Some of the reaction centered on the fact that any sacred cow, including the green movement, needs a good shaking up from time to time.
“Gibbs has a cheeky habit of going backstage at music festivals that solemnly declare themselves to be using 100% renewable energy, only to find that the fancy array of solar panels behind the tent is enough to power a single bass guitar,” Guardian writer Peter Bradshaw says in his appreciation (mostly) of the documentary.

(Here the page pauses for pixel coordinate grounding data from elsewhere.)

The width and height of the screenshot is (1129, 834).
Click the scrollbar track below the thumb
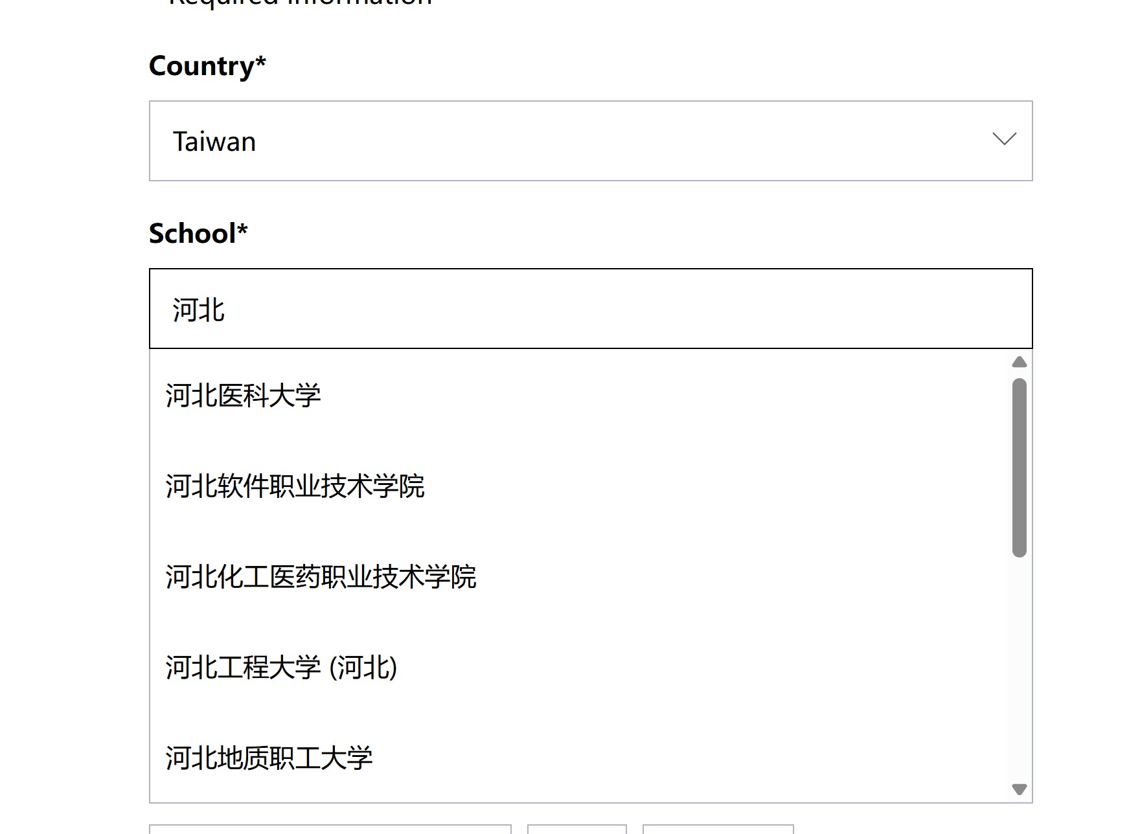(x=1020, y=667)
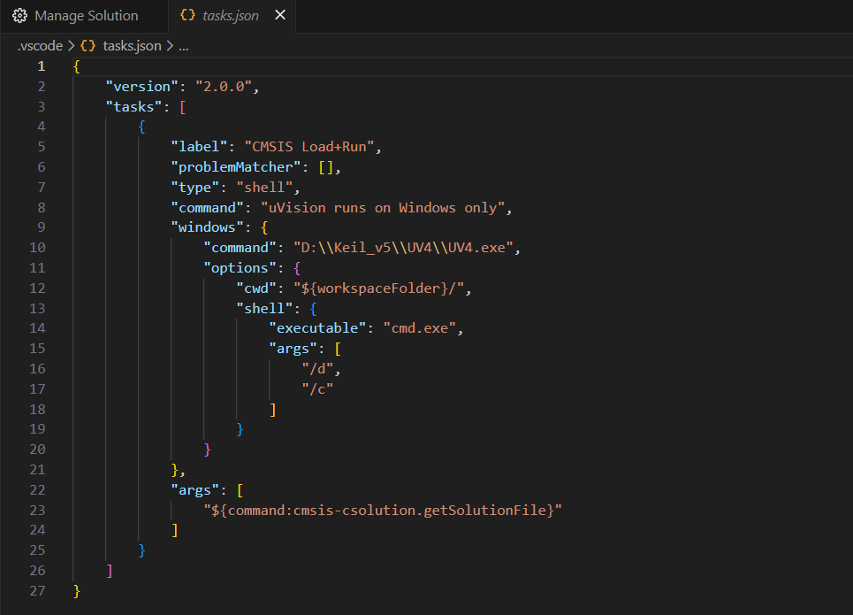Click the "${workspaceFolder}/" cwd value

click(x=379, y=288)
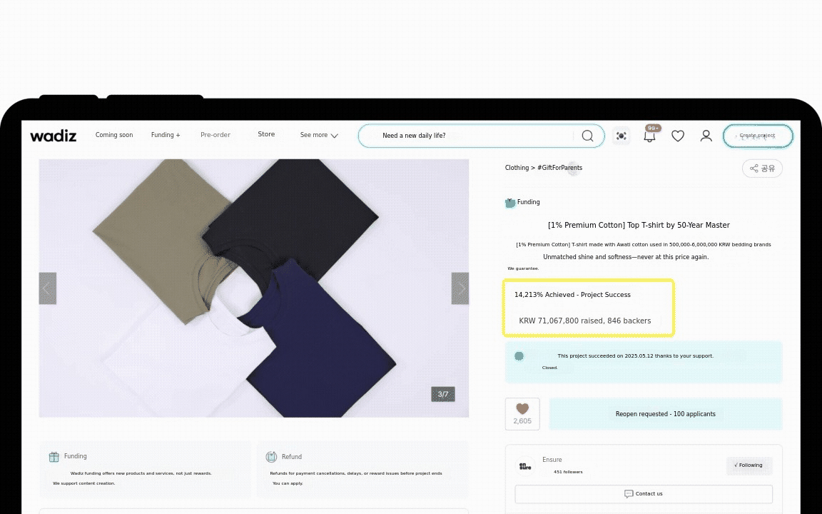Viewport: 822px width, 514px height.
Task: Open the Coming soon tab
Action: [x=114, y=135]
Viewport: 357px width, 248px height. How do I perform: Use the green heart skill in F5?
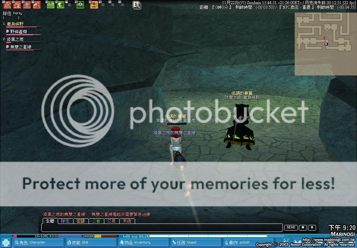[51, 5]
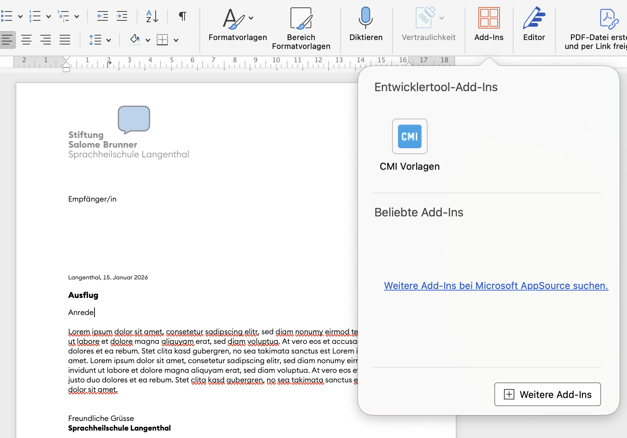Open Weitere Add-Ins bei Microsoft AppSource link
627x438 pixels.
pos(496,286)
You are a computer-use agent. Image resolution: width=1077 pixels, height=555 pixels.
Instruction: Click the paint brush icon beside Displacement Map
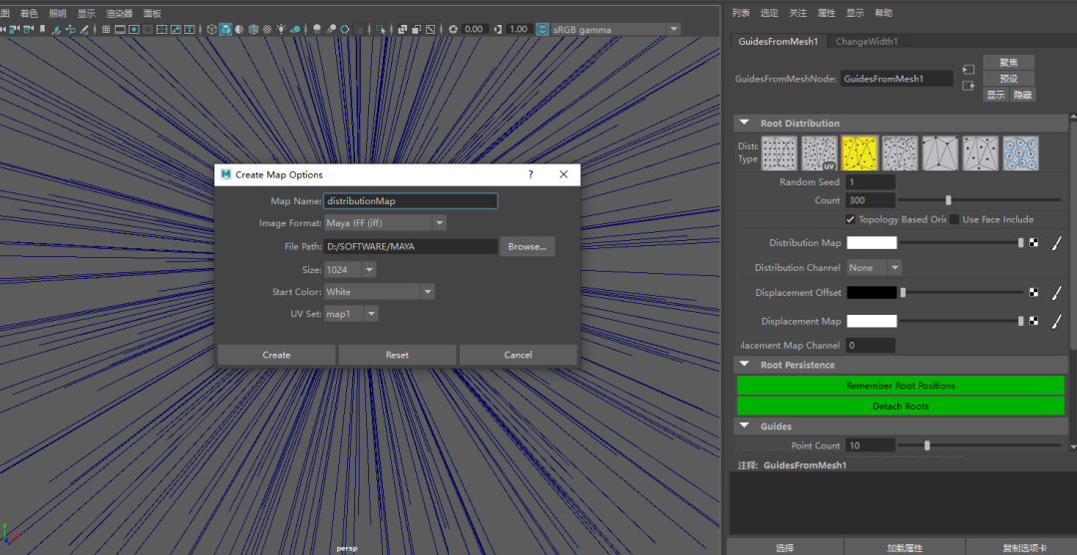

“All the green, liberal A-listers — Bill McKibben, Al Gore, Van Jones, Robert F. Kennedy Jr. — are attacked in this film as a pompous and complacent high-priest caste of the environmental movement, who are shilling for a fossil fuel industry that has sneakily taken them over,” writes Bradshaw. The Sierra Club is skewered, as is the Union of Concerned Scientists and Elon Musk. Excluded, however: Teenage activist Greta Thunberg.
Gibbs and Moore told Reuters that mass shutdowns of commerce and a plunge in air travel from coronavirus have shown how swiftly the planet could benefit from change in consumption.

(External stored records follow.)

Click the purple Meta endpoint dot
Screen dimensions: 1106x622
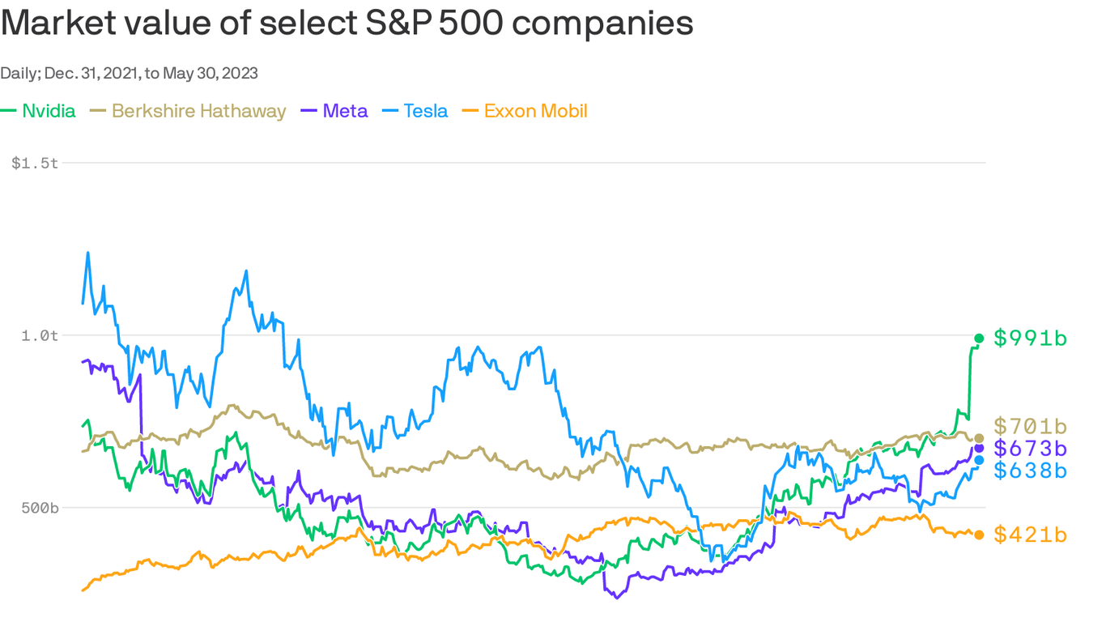click(x=979, y=448)
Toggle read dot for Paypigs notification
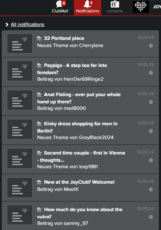Screen dimensions: 161x230 [151, 73]
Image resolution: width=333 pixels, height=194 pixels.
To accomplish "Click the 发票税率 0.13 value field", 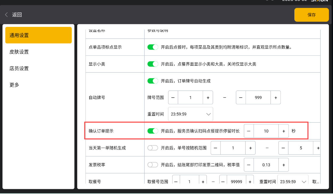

Those closures, and their economic sting, have at least temporarily cut emissions and other pollution and cleared the skies over major cities in India, the U.S. and elsewhere.
Robert Bryce, who has written on Enron and other energy and environmental issues, found a few holes : “Gibbs... lambasts renewables, but he dares not mention that hydrocarbons are crucial to human flourishing. He also completely ignores nuclear energy and the undeniable fact that a dramatic expansion of nuclear will be needed if we are to have any hope of reducing greenhouse gas emissions.”
Some climate-movement experts bristled at the idea of Moore adding the complex global-warming issue to his film library, which began with 1989’s examination of the post-industrial Rust Belt in “Roger & Me” and has included gun control, health care and Trump backers.
Emily Atkin, long-time climate journalist and creator of the Heated newsletter , opted not to watch at all.
“It’s not because the movie criticizes the environmental movement. Y’all know I love criticizing the environmental movement... Really, the reason I don’t want to review this movie is because I’m tired of having to spend hours consuming and debunking messy-yet-blockbuster climate reporting from dudes who seemingly woke up a few mornings beforehand and decided they were climate journalists.”
“Climate change is a very difficult subject to cover — due in large part to the sophisticated 40-year disinformation campaign around the subject, perpetuated and funded by the multi-trillion dollar fossil fuel industry and its powerful political allies,” said Atkin. “But that doesn’t change the fact that harmful inaccuracies have been consumed by many people.”